Primary adrenal insufficiency is due to gradual destruction of the adrenal gland cortex – the clinical manifestations developing when at least 90% of the cortex has been lost. Adrenal gland sex steroid, mineralocorticoid and glucocorticoid deficiency is observed. The most common underlying cause is autoimmune adrenalitis (AA), which accounts for 70–90% of all cases, either isolatedly or in the context of an autoimmune polyglandular syndrome, followed by infections and other less frequent diseases: bilateral adrenal metastases, bilateral adrenal hemorrhage, infiltrating diseases, genetic alterations, drugs and surgery.3

The diagnosis of PAI involves complementary tests based on algorithms in which the first step is the determination of anti-21OH antibodies.4 These antibodies are present in 100% of the cases of AA for up to 15 years after the diagnosis. They subsequently decrease to under 60% and may even disappear. In such cases the absence of antibodies would not rule out autoimmunity.3

X-linked adrenoleukodystrophy is estimated to affect one out of every 17,000 newborn infants. The disease is characterized by altered beta-oxidation of the VLCFAs≥22C in the peroxisomes, with their consequent accumulation in plasma and other tissues such as the white matter of the brain, spinal cord, adrenal cortex and Leydig cells of the testicles, where they cause cell damage. The disorder is caused by a mutation of the ABCD1 gene located in chromosome X. The mutation results in the absence or dysfunction of ALDP, which is in charge of transporting the acylated esters of the VLCFAs from the cytosolic compartment to the peroxisome. Six hundred different mutations have been described, and there appears to be no genotype/phenotype correlation. There are a number of phenotypes: presymptomatic forms, isolated adrenal insufficiency, cerebral adrenoleukodystrophy (ALD) (childhood, adolescent and adult forms), adrenomyeloneuropathy (AMN), and female carriers.
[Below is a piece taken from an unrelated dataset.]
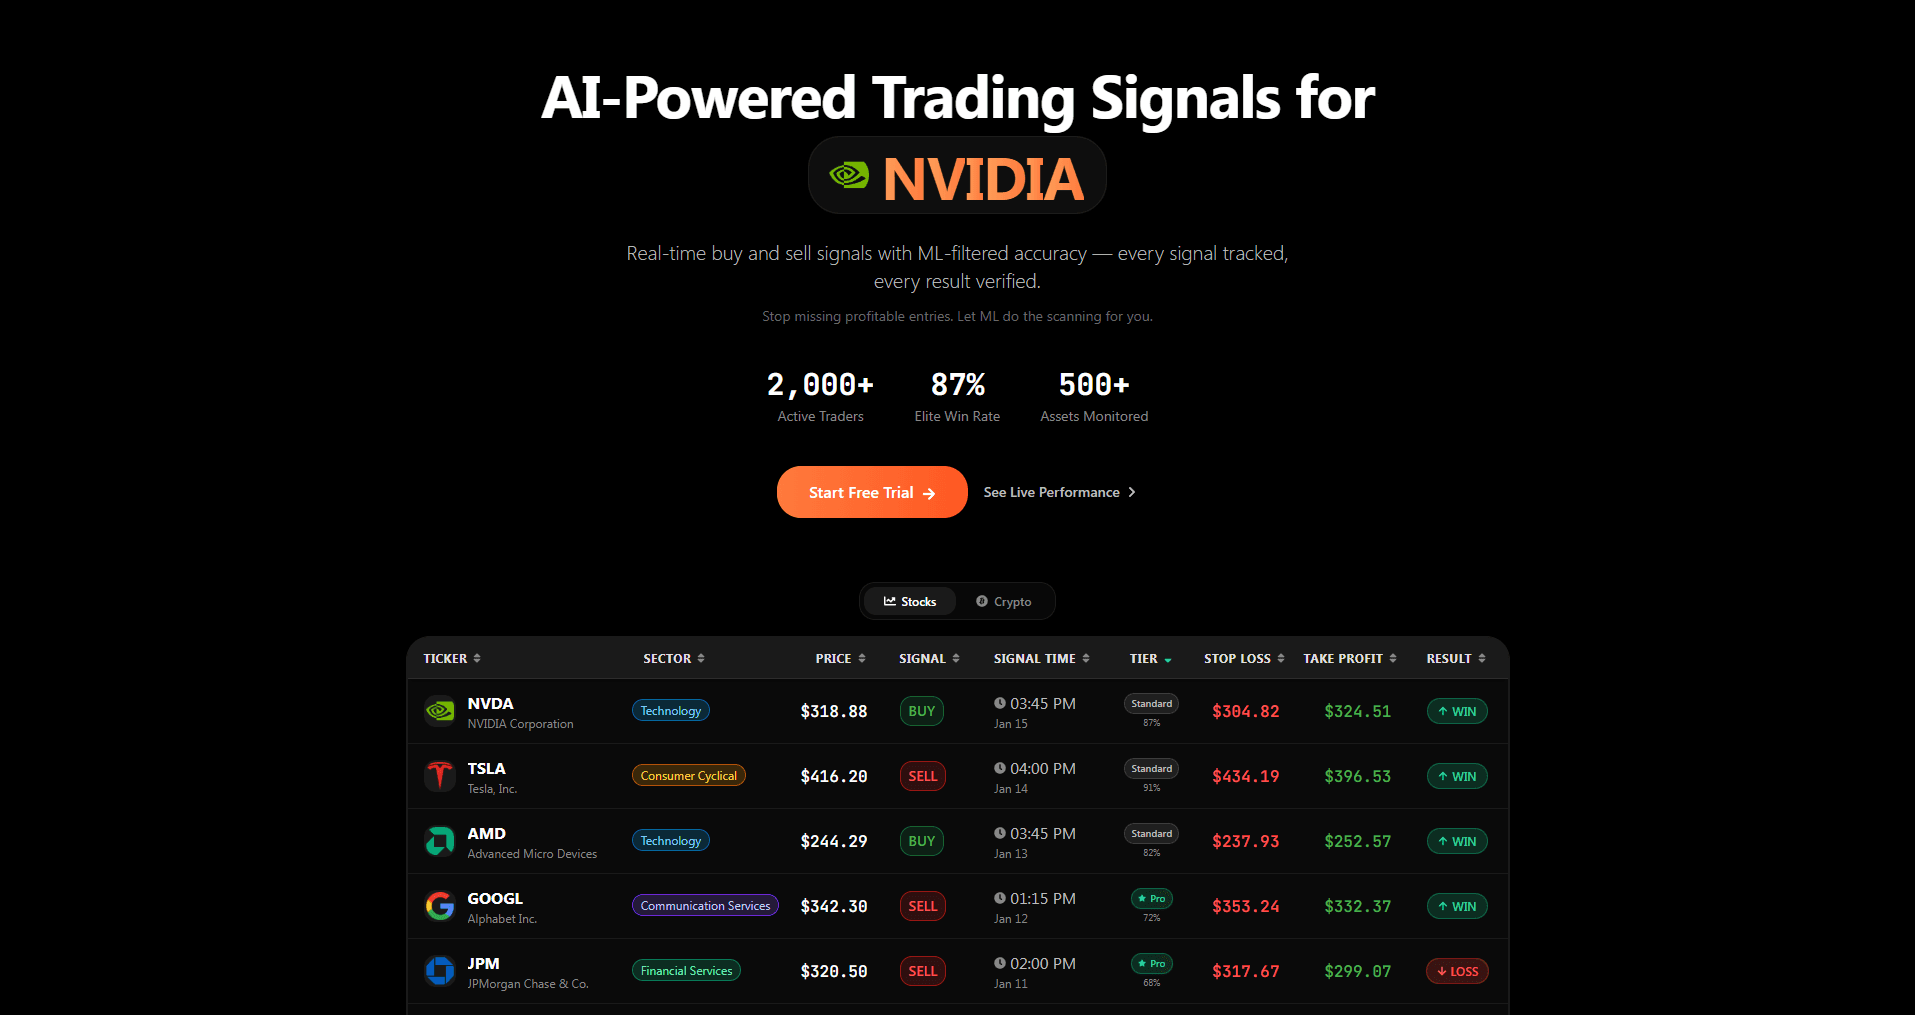Select the Stocks tab
The width and height of the screenshot is (1915, 1015).
pos(910,601)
The phenotypes are not static. Almost all presymptomatic males will develop cerebral ALD, AMN or PAI over time. Males with isolated adrenal insufficiency can develop cerebral ALD or AMN, while males with AMN may show brain involvement.1,5,6

X-linked adrenoleukodystrophy is a rare cause of PAI, but can account for up to 5–10% of all cases. An etiological diagnostic delay of as long as 29 years has been observed as a result of the above.2,7,8 Primary adrenal insufficiency manifests in 50–86% of the cases, and at any age (20% in adults).6,9 The management of PAI in ALD-X is based on the administration of glucocorticoids. However, not all patients require mineralocorticoids, as in our case, since there is less VLCFA accumulation in the glomerular zone of the adrenal cortex, and this deficit is present in approximately 50% of the patients.1,3,9 Unlike once believed, female carriers are not always asymptomatic. Fifty percent suffer neurological manifestations such as AMN from the age of 40–50 years onwards - the presentations in some cases being severe.10 Primary adrenal insufficiency is very rare (incidence 1%).
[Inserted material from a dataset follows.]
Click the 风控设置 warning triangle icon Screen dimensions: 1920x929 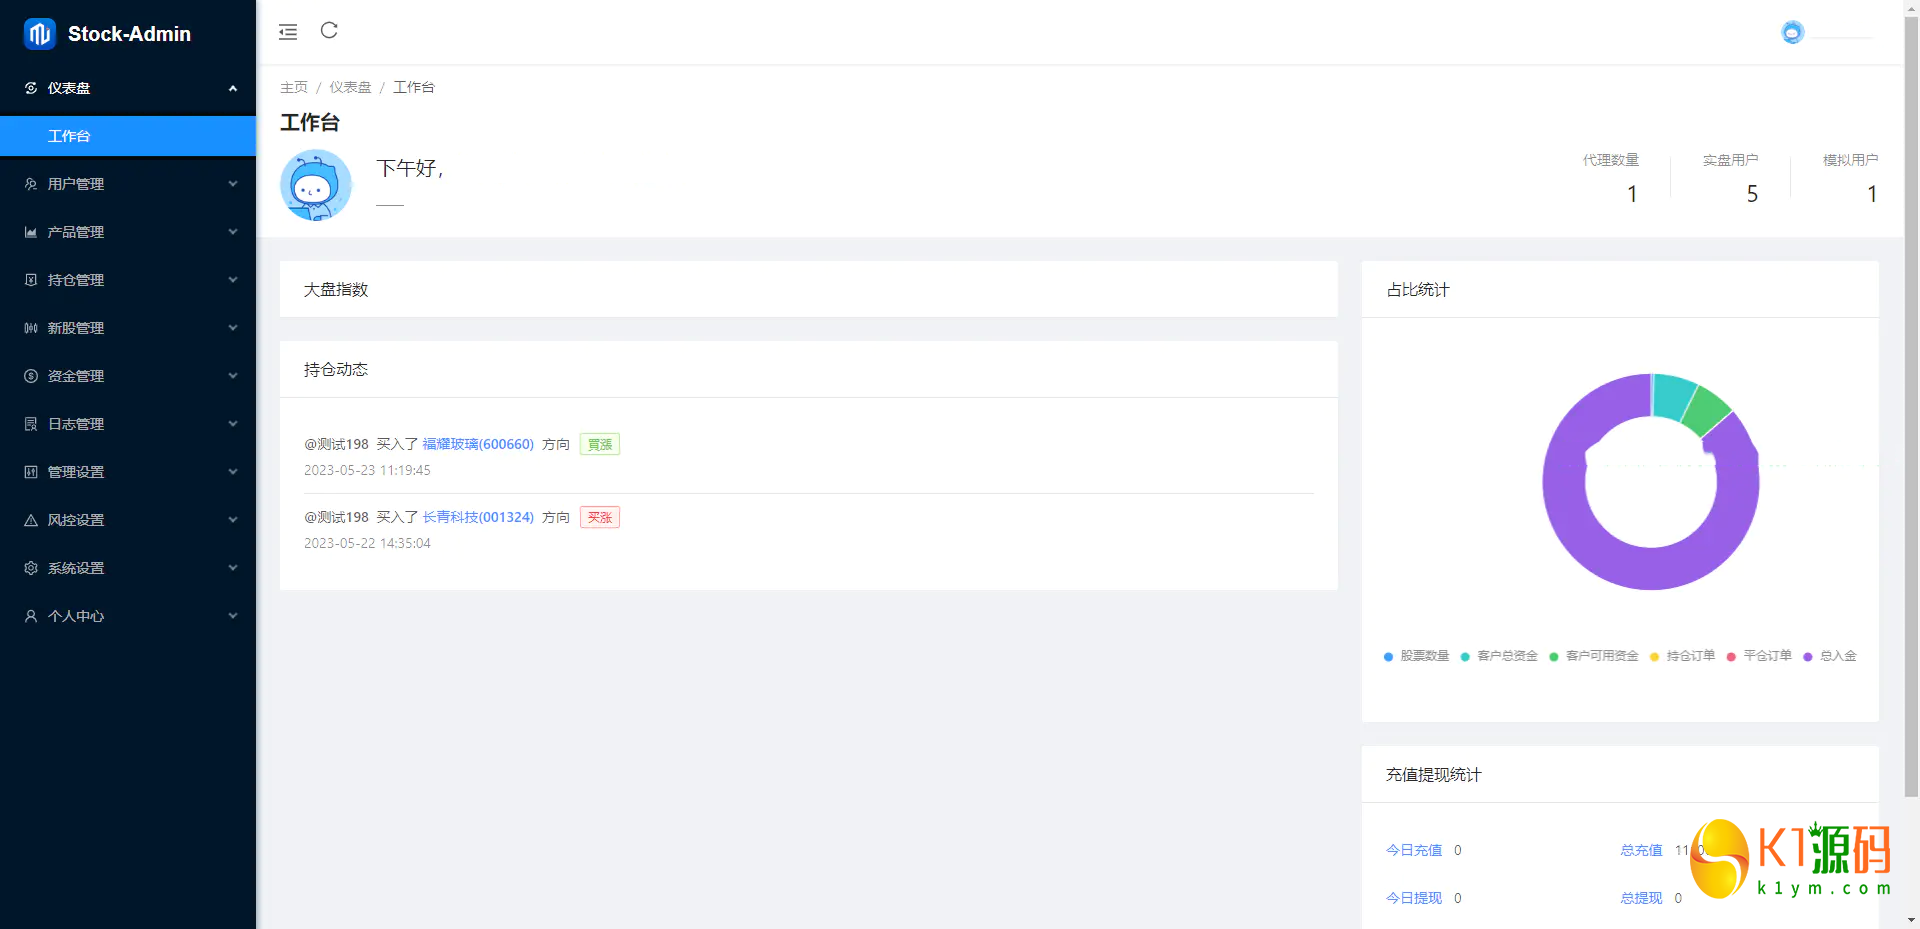[31, 520]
The scientific literature contains other cases similar to our own, described in studies on the etiology of PAI. The most extensive sample, published by Horrn et al., identified three cases of ALD-X among 202 male adults with PAI.8

The patient presented an isolated adrenal insufficiency phenotype, because the neurological manifestations were more consistent with Parkinson's disease than with AMN or cerebral ALD, and the DATscan findings supported the diagnosis of Parkinson's disease.

In the event of PAI in a male with negative anti-21OH antibodies and normal adrenal glands as evidenced by the CAT study, we must suspect ALD-X as the underlying cause, independently of the age of the patient. The diagnosis is relevant not only because of the treatment implications, but also due to transmission of the disorder to the offspring. It is important to detect female carriers in order to ensure adequate clinical follow-up and genetic counseling, as in the daughter of our patient.